When i use qdel command with torque ant indelmpi 4.0 the process desappear in torque schedule but in the node the process still runnning, only desappear the parent process (mpdboot) but not the executable.
This is a problem of mpi or torque?
Somebody can help me please.
Unfortunately, the Intel MPI Library does not offer tight integration with the Torque scheduler at this time (but some is coming in the next version). The following discussion seems to relate to your problem, although the customer there is using MPICH.

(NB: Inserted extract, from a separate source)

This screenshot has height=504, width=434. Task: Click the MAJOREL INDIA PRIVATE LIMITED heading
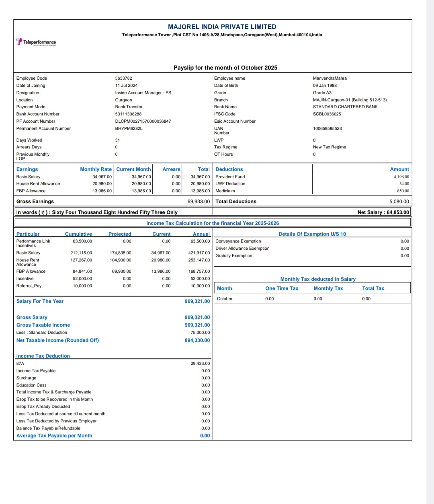pos(222,27)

Starting with Intel MPI Library 4.0, we've added support for the Hydra scheduler (as part of the new MPICH2 Nemesis architecture), which might help in your case. I'd suggest taking a look at the Hydra section of the Reference Manual (located in the
Alternatively, you can take a look at OSC's mpiexec tool. It has support for Intel MPI Library binaries as well.
By the way, two aditional questions :
1.- What is the best scheduler in order to use intel-mpi?

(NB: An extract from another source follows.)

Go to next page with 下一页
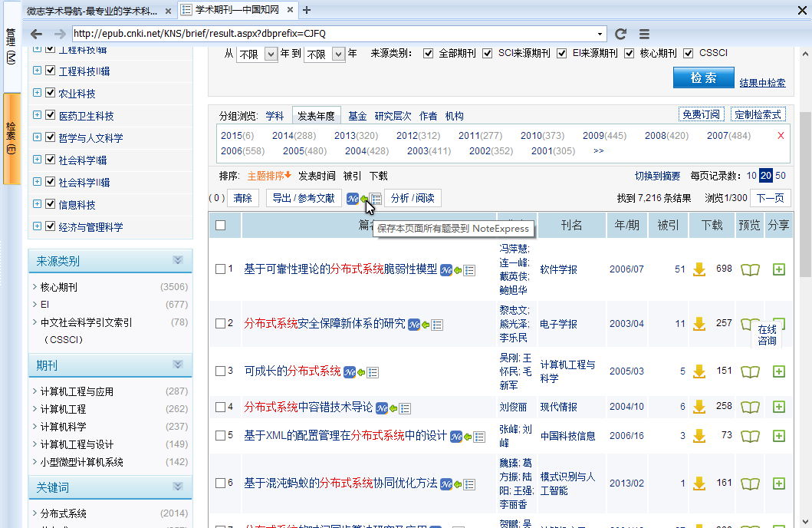The height and width of the screenshot is (528, 812). [x=770, y=198]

2.- The next release, have a planned date? It is sure that have a best integration with torque?
I'm glad to hear that you're getting really good performance results with the Intel MPI Library, at least :)
1. There's really no best scheduler for the Intel MPI Library. We support all of them fairly consistently. We've had pretty good experiences with some of the more popular ones - PBS Pro, LSF, etc. but, in general, support should be uniform.
2. Tentatively, our next release will be in time for the SC10 conference in New Orleans, LA. So, late October or early November.
In the meantime, I would still suggest you give the new mpiexec.hydra a try. That's included in your current 4.0 version of the library.
Unfortunatelly, mpiexec.hydra have the same problem with torque, when a job not finish well, the process still zombies or sleep and using CPU.
I will tray with mpiexec the next week,
Thanks for everything
we have the same problems as you and these are common issues as Intel-MPI layer does not use the TM protocol which is the native way Torque/PBS start up remote tasks in a cluster. The problem of lack of integration with the batch scheduler has several ramifications. The scheduler cannot track resource usage so jobs abusing memory for instance cannot be automatically killed by the batch system. Another more subtle issue is that a job cannot be preempted/suspended and resumed as the scheduler does not know to which processes to apply job control.
This is a show stopper for HPC centers which apply heavy scheduling to make scarce cluster resources be better utilized.
As Gergana mentioned, you can download the Ohio Supercomputer Center PBS mpiexec command which will replace Intel mpirun. We have used this to successfully launch and track jobs using Intel-MPI with Torque/Maui. However it is something external to both MPI and the scheduler so we are a little reserved to advertise it wholesale to our users.
I hope that we will see a native Torque/Intel-MPI integration and I am sure a long list of centers wish for that. In my opinion, the PMI / python "protocol" should be banned.....